Por su parte, la organización del torneo explica en su web la hierba usada y las condiciones actuales de la superficie:

-La investigación de expertos ha demostrado una vez más que una altura de corte de 8 mm (desde 1995) es el óptimo para el juego actual y la durabilidad de la hierba durante el torneo. Antes de 1995 el corte era de 6mm. A hierba más alta, más freno de la pelota. En su día se dijo que el corte de la hierba cambió la dirección, cortándose desde el fondo hacia la red. Anteriormente se cortaría desde la red hasta el fondo. Ello cambiaría la inclinación de la hierba y frenaría la pelota pero la organización nunca confirmó este hecho.

-Las pistas se siembran con 100% Perennyal Ryegrass (desde 2001) para mejorar la durabilidad y fortalecer el césped para soportar mejor el creciente desgaste del juego moderno.

-La investigación de expertos independientes del Instituto de Investigación de Césped Deportivo en Yorkshire, Reino Unido, demostró que el cambio de la mezcla de semillas de pasto a 100% Perennyal Ryegrass (anteriormente 70% Ryegrass/30% de Festuca Roja) sería el mejor camino a seguir para combatir el desgaste y mejorar la presentación en la corte y el rendimiento sin afectar a la velocidad percibida de la corte.

-La velocidad no se ve afectada por el corte sino por un número de factores tales como la compactación general del suelo con el tiempo, así como el tiempo antes y durante el evento.

-El rebote de la pelota está determinado en gran medida por el suelo, no por la hierba. El suelo debe ser duro y seco para permitir 13 días de juego sin daño a la sub-superficie de la cancha.

-No se han producido cambios en la especificación de la pelota desde el año 1995, cuando se produjo una alteración mínima en su compresión.

Un ejemplo de la progresiva pérdida de velocidad quedó mostrada en un gráfico que la BBC sobreimpresionó en la final de Wimbledon de 2008, en el que se reflejaba el cambio de velocidad del saque de Federer en 2003 con respecto a 2008. Dos saques realizados a 126 millas por hora y que tras bote, tenían un resultado muy diferente el uno del otro.

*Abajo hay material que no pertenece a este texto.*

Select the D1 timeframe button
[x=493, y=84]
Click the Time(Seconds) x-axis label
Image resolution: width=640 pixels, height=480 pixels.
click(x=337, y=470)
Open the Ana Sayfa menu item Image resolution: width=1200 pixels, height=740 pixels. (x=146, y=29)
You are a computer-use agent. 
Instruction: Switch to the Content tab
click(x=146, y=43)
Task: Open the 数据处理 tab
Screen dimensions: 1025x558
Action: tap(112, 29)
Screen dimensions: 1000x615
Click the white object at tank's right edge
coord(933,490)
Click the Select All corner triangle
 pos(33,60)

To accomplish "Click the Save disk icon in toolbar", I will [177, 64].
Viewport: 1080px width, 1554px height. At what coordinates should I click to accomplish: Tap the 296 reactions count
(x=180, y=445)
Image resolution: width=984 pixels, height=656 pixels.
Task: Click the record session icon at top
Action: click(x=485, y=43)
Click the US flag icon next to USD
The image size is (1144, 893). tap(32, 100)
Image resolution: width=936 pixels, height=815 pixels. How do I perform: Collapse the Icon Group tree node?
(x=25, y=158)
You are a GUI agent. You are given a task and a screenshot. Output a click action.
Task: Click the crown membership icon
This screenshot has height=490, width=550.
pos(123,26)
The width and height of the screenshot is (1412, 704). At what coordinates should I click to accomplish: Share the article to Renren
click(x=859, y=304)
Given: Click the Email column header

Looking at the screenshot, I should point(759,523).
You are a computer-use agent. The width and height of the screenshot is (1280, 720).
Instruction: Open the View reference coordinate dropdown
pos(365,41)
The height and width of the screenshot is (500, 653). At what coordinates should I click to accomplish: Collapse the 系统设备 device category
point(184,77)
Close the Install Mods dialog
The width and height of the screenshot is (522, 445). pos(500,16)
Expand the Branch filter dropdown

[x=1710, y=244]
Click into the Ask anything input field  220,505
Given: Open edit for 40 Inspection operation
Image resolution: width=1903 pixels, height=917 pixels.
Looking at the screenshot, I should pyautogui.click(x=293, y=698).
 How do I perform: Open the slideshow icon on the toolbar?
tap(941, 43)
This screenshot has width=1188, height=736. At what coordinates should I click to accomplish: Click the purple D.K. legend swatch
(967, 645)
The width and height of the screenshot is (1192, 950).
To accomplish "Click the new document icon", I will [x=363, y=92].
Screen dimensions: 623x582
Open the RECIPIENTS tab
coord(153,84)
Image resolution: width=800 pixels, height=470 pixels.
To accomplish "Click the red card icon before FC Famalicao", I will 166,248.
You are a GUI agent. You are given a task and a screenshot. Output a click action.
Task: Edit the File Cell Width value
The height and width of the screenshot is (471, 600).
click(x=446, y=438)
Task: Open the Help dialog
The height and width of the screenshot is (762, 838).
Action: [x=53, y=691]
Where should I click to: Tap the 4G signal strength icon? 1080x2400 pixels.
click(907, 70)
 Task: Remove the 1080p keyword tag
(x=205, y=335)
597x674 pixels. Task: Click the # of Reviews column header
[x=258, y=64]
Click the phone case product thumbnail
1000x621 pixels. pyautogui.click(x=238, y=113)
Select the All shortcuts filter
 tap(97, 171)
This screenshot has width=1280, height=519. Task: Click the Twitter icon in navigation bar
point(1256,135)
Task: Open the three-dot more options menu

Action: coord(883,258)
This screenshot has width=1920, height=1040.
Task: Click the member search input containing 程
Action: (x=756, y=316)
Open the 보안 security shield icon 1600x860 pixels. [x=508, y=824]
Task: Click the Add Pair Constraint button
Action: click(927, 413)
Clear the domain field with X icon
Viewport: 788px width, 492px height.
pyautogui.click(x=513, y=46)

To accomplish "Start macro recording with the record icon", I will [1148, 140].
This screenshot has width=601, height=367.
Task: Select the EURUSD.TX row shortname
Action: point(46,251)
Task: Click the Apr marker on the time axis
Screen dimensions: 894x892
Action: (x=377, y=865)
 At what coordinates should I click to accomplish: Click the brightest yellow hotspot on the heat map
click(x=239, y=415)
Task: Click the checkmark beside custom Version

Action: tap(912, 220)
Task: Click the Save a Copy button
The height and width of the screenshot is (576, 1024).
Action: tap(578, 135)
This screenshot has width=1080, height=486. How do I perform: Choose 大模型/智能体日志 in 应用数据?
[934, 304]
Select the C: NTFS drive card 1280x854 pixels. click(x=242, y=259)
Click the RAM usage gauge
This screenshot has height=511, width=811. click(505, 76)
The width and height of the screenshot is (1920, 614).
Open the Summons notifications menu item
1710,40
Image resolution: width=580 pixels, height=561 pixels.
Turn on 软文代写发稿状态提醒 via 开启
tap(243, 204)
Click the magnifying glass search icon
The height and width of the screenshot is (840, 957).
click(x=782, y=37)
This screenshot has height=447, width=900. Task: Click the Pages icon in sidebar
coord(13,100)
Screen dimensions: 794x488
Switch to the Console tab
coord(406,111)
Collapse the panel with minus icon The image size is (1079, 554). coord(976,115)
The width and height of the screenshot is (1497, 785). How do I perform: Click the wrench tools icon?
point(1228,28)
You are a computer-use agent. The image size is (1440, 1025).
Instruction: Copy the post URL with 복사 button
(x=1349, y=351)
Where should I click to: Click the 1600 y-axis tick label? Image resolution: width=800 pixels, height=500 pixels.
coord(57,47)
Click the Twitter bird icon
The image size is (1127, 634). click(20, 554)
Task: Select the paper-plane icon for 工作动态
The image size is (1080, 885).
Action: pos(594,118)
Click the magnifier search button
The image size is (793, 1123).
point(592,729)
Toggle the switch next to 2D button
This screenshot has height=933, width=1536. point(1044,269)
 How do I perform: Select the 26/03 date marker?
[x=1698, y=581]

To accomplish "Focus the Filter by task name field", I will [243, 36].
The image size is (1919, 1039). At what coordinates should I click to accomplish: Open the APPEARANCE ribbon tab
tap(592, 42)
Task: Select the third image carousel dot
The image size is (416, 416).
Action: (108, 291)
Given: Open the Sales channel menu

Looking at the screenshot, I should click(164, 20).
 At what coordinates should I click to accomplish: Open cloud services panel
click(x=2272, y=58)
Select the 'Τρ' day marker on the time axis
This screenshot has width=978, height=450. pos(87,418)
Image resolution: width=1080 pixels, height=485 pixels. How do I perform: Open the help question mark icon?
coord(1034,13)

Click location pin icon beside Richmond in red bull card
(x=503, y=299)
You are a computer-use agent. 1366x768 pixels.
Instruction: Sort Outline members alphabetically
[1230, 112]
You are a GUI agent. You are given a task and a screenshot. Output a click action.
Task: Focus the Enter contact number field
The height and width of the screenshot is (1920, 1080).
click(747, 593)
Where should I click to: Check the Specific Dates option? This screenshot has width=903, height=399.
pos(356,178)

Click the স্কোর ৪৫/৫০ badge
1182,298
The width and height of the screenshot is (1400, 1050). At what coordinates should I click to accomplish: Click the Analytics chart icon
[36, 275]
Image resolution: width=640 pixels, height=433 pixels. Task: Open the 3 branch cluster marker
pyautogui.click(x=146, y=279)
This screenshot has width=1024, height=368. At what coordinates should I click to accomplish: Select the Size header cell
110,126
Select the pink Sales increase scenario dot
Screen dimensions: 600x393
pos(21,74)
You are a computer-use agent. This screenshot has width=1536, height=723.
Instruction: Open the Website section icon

Aquí se puede ver en video la captura anterior:

En el siguiente gráfico se muestra el porcentaje de Winners/Errores no forzados que presentó cada Grand Slam en 2011

Se tiene en cuenta que la preparación física y mental del tenista están adaptadas al tiempo que le toca vivir. Hoy en día la supervivencia del tenista en cada punto es casi un aspecto mental y físico, y la técnica va enfocada al movimiento, la defensa y la consistencia; cada pelota se juega desde una mayor capacidad de sufrimiento y desgaste y los mejores jugadores del mundo marcan la diferencia en la capacidad de bolas extra que son capaces de dar a lo largo de un partido, un torneo y todo un año. Esa capacidad de resistencia y concentración ha disminuido el efecto del saque y hoy, junto al progresivo avance de los materiales permite mantener en vereda cualquier tromba de potencia.

Es un debate que difícilmente pone de acuerdo, aunque es evidente que las condiciones, por los factores que sean, han cambiado. ¿Positivo?¿Negativo?